■ **Given entries**

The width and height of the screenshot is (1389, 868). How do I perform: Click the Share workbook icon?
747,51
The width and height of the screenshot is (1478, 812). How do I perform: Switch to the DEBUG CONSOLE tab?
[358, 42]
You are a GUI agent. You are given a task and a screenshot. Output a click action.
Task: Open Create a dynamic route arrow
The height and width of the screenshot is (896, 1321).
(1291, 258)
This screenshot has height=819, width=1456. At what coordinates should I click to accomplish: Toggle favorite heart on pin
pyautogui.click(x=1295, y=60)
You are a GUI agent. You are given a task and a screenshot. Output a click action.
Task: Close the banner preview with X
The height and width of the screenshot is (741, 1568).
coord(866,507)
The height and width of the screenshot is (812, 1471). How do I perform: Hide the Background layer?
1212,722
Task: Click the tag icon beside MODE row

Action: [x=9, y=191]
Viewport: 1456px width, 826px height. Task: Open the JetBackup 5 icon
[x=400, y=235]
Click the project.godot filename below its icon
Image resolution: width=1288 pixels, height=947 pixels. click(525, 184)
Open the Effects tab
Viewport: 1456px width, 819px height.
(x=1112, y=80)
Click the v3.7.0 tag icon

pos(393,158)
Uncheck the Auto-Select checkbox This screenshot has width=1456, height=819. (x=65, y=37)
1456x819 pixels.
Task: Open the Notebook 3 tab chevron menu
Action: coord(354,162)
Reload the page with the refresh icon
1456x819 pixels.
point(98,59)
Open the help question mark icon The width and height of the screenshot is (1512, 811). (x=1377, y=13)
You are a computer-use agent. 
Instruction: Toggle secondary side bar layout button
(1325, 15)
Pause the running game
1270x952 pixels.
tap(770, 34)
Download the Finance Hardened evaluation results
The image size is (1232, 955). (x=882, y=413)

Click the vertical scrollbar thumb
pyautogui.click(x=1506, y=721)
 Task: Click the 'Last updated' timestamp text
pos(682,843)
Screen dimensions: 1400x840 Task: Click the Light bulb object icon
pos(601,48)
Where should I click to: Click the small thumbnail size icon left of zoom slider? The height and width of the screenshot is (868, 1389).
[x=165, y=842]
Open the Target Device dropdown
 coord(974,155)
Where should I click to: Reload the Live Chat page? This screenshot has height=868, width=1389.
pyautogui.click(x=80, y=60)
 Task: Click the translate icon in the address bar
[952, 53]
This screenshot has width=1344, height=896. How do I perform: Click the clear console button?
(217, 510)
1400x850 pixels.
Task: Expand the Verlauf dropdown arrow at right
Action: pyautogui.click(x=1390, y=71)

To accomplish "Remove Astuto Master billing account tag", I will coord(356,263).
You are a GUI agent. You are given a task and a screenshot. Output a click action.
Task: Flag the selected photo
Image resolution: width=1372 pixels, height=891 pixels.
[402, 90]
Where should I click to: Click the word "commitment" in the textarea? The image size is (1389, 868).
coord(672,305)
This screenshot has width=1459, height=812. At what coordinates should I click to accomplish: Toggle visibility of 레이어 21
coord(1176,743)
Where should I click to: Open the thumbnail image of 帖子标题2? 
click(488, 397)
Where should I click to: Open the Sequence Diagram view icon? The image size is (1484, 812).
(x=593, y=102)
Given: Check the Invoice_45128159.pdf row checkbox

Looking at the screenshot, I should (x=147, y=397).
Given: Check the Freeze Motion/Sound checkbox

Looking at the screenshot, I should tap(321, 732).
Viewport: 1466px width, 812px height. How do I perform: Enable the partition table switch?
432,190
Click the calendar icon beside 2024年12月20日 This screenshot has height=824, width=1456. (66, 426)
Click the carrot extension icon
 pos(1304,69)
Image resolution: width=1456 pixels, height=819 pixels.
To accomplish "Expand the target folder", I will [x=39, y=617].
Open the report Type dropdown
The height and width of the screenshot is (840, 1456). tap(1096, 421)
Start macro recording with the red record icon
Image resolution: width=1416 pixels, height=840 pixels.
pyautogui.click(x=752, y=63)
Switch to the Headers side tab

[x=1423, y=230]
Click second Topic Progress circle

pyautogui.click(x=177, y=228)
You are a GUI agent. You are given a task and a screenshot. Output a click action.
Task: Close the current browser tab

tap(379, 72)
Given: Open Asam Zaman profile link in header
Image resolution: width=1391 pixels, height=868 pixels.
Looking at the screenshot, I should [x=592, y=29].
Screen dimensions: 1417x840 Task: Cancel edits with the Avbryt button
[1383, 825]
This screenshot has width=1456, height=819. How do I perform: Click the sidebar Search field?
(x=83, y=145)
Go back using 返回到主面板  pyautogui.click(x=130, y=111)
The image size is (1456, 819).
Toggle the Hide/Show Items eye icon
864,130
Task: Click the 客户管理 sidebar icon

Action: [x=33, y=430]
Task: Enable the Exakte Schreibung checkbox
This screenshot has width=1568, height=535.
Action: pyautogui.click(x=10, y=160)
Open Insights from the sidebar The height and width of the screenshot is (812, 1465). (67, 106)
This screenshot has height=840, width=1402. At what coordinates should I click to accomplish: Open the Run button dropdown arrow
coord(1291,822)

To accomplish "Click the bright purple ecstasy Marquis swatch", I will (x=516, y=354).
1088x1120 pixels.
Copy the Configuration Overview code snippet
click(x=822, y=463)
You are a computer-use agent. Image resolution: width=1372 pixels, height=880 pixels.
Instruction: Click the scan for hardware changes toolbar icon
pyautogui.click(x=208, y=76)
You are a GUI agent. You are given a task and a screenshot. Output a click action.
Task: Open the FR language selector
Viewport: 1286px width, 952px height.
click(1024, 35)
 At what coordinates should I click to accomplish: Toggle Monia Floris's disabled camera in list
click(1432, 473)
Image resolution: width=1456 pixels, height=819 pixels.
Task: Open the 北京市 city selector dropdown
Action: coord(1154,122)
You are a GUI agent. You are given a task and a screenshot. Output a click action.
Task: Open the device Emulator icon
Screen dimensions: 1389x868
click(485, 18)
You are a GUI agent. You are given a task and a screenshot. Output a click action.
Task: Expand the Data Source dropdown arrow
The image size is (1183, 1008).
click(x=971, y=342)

■ **What the task requires**
Output the whole listing word for word.

■ **Exercise solution**
The width and height of the screenshot is (1389, 868). How do I perform: Click the Share workbook icon?
747,51
The width and height of the screenshot is (1478, 812). How do I perform: Switch to the DEBUG CONSOLE tab?
[358, 42]
You are a GUI agent. You are given a task and a screenshot. Output a click action.
Task: Open Create a dynamic route arrow
The height and width of the screenshot is (896, 1321).
(1291, 258)
This screenshot has height=819, width=1456. At what coordinates should I click to accomplish: Toggle favorite heart on pin
pyautogui.click(x=1295, y=60)
You are a GUI agent. You are given a task and a screenshot. Output a click action.
Task: Close the banner preview with X
The height and width of the screenshot is (741, 1568).
coord(866,507)
The height and width of the screenshot is (812, 1471). How do I perform: Hide the Background layer?
1212,722
Task: Click the tag icon beside MODE row

Action: [x=9, y=191]
Viewport: 1456px width, 826px height. Task: Open the JetBackup 5 icon
[x=400, y=235]
Click the project.godot filename below its icon
Image resolution: width=1288 pixels, height=947 pixels. click(525, 184)
Open the Effects tab
Viewport: 1456px width, 819px height.
(x=1112, y=80)
Click the v3.7.0 tag icon

pos(393,158)
Uncheck the Auto-Select checkbox This screenshot has width=1456, height=819. (x=65, y=37)
1456x819 pixels.
Task: Open the Notebook 3 tab chevron menu
Action: coord(354,162)
Reload the page with the refresh icon
1456x819 pixels.
point(98,59)
Open the help question mark icon The width and height of the screenshot is (1512, 811). (x=1377, y=13)
You are a computer-use agent. 
Instruction: Toggle secondary side bar layout button
(1325, 15)
Pause the running game
1270x952 pixels.
tap(770, 34)
Download the Finance Hardened evaluation results
The image size is (1232, 955). (x=882, y=413)

Click the vertical scrollbar thumb
pyautogui.click(x=1506, y=721)
 Task: Click the 'Last updated' timestamp text
pos(682,843)
Screen dimensions: 1400x840 Task: Click the Light bulb object icon
pos(601,48)
Where should I click to: Click the small thumbnail size icon left of zoom slider? The height and width of the screenshot is (868, 1389).
[x=165, y=842]
Open the Target Device dropdown
 coord(974,155)
Where should I click to: Reload the Live Chat page? This screenshot has height=868, width=1389.
pyautogui.click(x=80, y=60)
 Task: Click the translate icon in the address bar
[952, 53]
This screenshot has width=1344, height=896. How do I perform: Click the clear console button?
(217, 510)
1400x850 pixels.
Task: Expand the Verlauf dropdown arrow at right
Action: pyautogui.click(x=1390, y=71)

To accomplish "Remove Astuto Master billing account tag", I will coord(356,263).
You are a GUI agent. You are given a task and a screenshot. Output a click action.
Task: Flag the selected photo
Image resolution: width=1372 pixels, height=891 pixels.
[402, 90]
Where should I click to: Click the word "commitment" in the textarea? The image size is (1389, 868).
coord(672,305)
This screenshot has width=1459, height=812. At what coordinates should I click to accomplish: Toggle visibility of 레이어 21
coord(1176,743)
Where should I click to: Open the thumbnail image of 帖子标题2? 
click(488, 397)
Where should I click to: Open the Sequence Diagram view icon? The image size is (1484, 812).
(x=593, y=102)
Given: Check the Invoice_45128159.pdf row checkbox

Looking at the screenshot, I should (x=147, y=397).
Given: Check the Freeze Motion/Sound checkbox

Looking at the screenshot, I should tap(321, 732).
Viewport: 1466px width, 812px height. How do I perform: Enable the partition table switch?
432,190
Click the calendar icon beside 2024年12月20日 This screenshot has height=824, width=1456. (66, 426)
Click the carrot extension icon
 pos(1304,69)
Image resolution: width=1456 pixels, height=819 pixels.
To accomplish "Expand the target folder", I will [x=39, y=617].
Open the report Type dropdown
The height and width of the screenshot is (840, 1456). tap(1096, 421)
Start macro recording with the red record icon
Image resolution: width=1416 pixels, height=840 pixels.
pyautogui.click(x=752, y=63)
Switch to the Headers side tab

[x=1423, y=230]
Click second Topic Progress circle

pyautogui.click(x=177, y=228)
You are a GUI agent. You are given a task and a screenshot. Output a click action.
Task: Close the current browser tab

tap(379, 72)
Given: Open Asam Zaman profile link in header
Image resolution: width=1391 pixels, height=868 pixels.
Looking at the screenshot, I should [x=592, y=29].
Screen dimensions: 1417x840 Task: Cancel edits with the Avbryt button
[1383, 825]
This screenshot has width=1456, height=819. How do I perform: Click the sidebar Search field?
(x=83, y=145)
Go back using 返回到主面板  pyautogui.click(x=130, y=111)
The image size is (1456, 819).
Toggle the Hide/Show Items eye icon
864,130
Task: Click the 客户管理 sidebar icon

Action: [x=33, y=430]
Task: Enable the Exakte Schreibung checkbox
This screenshot has width=1568, height=535.
Action: pyautogui.click(x=10, y=160)
Open Insights from the sidebar The height and width of the screenshot is (812, 1465). (67, 106)
This screenshot has height=840, width=1402. At what coordinates should I click to accomplish: Open the Run button dropdown arrow
coord(1291,822)

To accomplish "Click the bright purple ecstasy Marquis swatch", I will (x=516, y=354).
1088x1120 pixels.
Copy the Configuration Overview code snippet
click(x=822, y=463)
You are a computer-use agent. Image resolution: width=1372 pixels, height=880 pixels.
Instruction: Click the scan for hardware changes toolbar icon
pyautogui.click(x=208, y=76)
You are a GUI agent. You are given a task and a screenshot. Output a click action.
Task: Open the FR language selector
Viewport: 1286px width, 952px height.
click(1024, 35)
 At what coordinates should I click to accomplish: Toggle Monia Floris's disabled camera in list
click(1432, 473)
Image resolution: width=1456 pixels, height=819 pixels.
Task: Open the 北京市 city selector dropdown
Action: coord(1154,122)
You are a GUI agent. You are given a task and a screenshot. Output a click action.
Task: Open the device Emulator icon
Screen dimensions: 1389x868
click(485, 18)
You are a GUI agent. You are given a task and a screenshot. Output a click action.
Task: Expand the Data Source dropdown arrow
The image size is (1183, 1008).
click(x=971, y=342)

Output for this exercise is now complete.